Assignment
Decide whether each statement agrees with the article on red tide toxins and sharks: (a) the study is due to appear in the September issue of Aquatic Toxicology; (b) the researchers focused on hammerhead sharks; (c) brevetoxins cannot cross a shark's blood-brain barrier. Answer yes or no for each, quoting the words of the article that settle it.

Selected extract
★ ★ ★ ★ ★
Toxins released during certain red tide events can overexcite sharks, sometimes leading to death.
Scientists have documted how certain algal bloom toxins affect a free-ranging marine species.
Humans may be partly to blame, since agricultural run-off can lead to the formation and growth of red tides.
Toxins produced by red tide events can alter shark brains, resulting in "hyperexcitability" and even death, according to a new study that will appear in the September issue of the journal Aquatic Toxicology.
The study is the first to document how brevetoxins, which are brain-changing compounds synthesized by some harmful algal blooms, affect a free-ranging marine species. In this case, researchers focused on lemon sharks, but they believe many other types of sharks could fall victim to the toxins.
"Sharks are exposed via consumption of brevetoxin-contaminated water and food, such as shellfish," co-author Niladri Basu explained to Discovery News, mentioning that the toxins can easily cross the shark's blood-brain barrier that otherwise protects the brain.
"Once inside the brain, brevetoxins bind very strongly to a protein that controls sodium flow," added Basu, an assistant professor of environmental health sciences at the University of Michigan School of Public Health. "By disrupting sodium flow in the brain, nerve cells will over-fire and cause hyperexcitability and ultimately result in death."
★ ★ ★ ★ ★
Information provided
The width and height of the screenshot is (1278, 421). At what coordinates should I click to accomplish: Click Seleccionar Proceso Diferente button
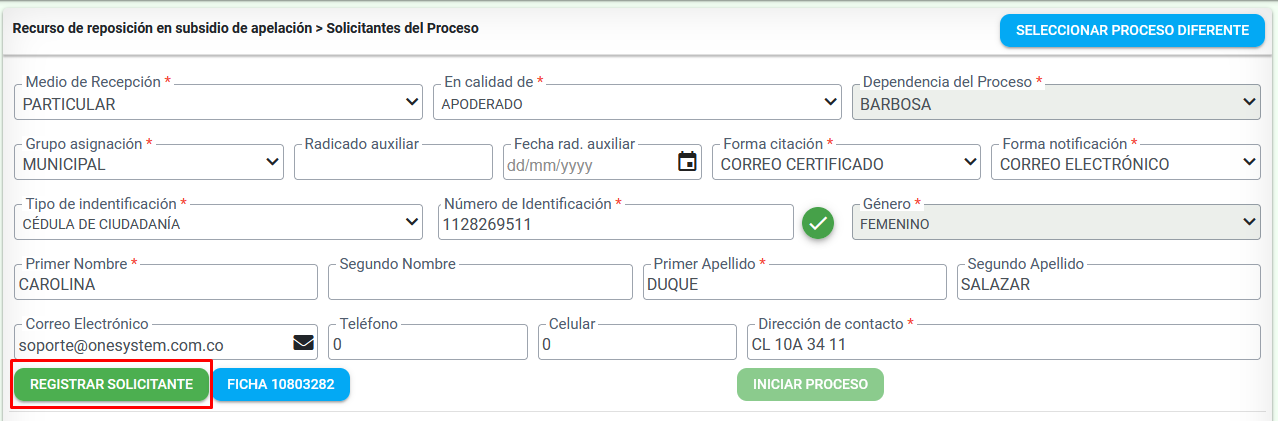point(1132,30)
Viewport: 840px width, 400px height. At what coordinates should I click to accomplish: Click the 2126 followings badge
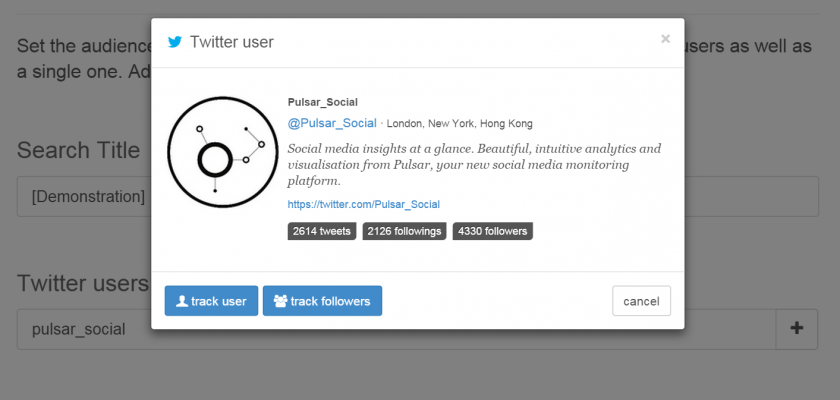[x=404, y=231]
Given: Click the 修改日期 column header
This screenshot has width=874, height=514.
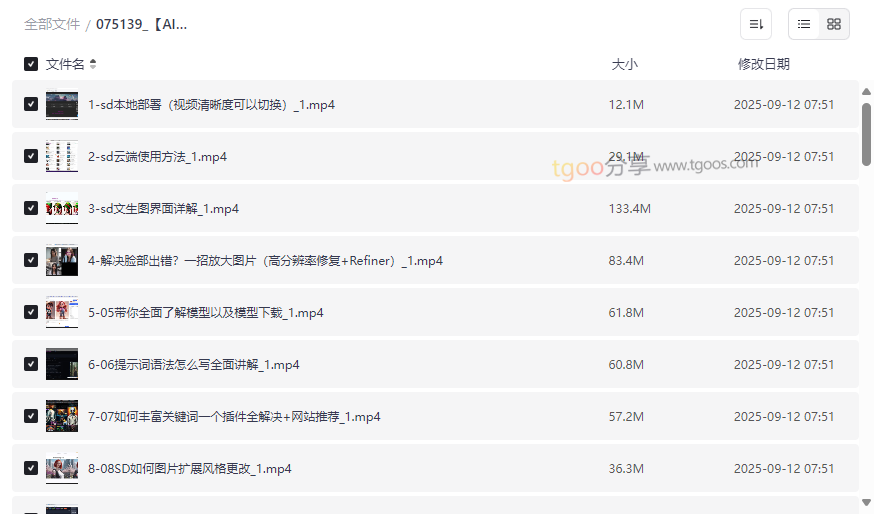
★ ★ ★ ★ ★
Answer to the problem
(a) Yes: "will appear in the September issue of the journal Aquatic Toxicology"
(b) No: "researchers focused on lemon sharks"
(c) No: "the toxins can easily cross the shark's blood-brain barrier"